# [Task instructions]
The lines to reproduce from the material below are those from the one containing "Task: Open the Actions menu in toolbar" through the one containing "This screenshot has width=590, height=400.", both included; write them out exactly and add nothing.

# [Provided material]
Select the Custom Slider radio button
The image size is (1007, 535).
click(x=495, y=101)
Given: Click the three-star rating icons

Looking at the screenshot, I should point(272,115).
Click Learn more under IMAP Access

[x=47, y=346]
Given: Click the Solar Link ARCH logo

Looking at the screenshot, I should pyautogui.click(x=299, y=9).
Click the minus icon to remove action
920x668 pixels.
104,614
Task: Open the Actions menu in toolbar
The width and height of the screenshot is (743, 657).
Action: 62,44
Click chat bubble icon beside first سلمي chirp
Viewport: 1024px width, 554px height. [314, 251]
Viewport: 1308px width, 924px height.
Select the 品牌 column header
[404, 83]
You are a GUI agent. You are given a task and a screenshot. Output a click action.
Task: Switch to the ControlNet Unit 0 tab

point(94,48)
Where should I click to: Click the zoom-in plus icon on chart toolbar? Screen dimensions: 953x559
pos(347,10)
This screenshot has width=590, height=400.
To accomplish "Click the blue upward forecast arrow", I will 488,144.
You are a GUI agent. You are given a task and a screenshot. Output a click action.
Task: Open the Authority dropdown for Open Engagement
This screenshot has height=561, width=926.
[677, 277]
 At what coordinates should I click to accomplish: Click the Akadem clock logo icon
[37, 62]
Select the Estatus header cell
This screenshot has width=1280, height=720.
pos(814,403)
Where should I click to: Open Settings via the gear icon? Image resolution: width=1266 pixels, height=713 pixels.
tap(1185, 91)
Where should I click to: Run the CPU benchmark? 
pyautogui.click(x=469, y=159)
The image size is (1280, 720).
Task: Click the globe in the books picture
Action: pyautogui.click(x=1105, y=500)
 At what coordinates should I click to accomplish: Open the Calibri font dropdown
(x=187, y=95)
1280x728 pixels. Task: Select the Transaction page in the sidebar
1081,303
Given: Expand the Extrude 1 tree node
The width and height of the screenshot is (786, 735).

# [Answer section]
Task: Open the Actions menu in toolbar
The width and height of the screenshot is (743, 657).
Action: 62,44
Click chat bubble icon beside first سلمي chirp
Viewport: 1024px width, 554px height. [314, 251]
Viewport: 1308px width, 924px height.
Select the 品牌 column header
[404, 83]
You are a GUI agent. You are given a task and a screenshot. Output a click action.
Task: Switch to the ControlNet Unit 0 tab

point(94,48)
Where should I click to: Click the zoom-in plus icon on chart toolbar? Screen dimensions: 953x559
pos(347,10)
This screenshot has width=590, height=400.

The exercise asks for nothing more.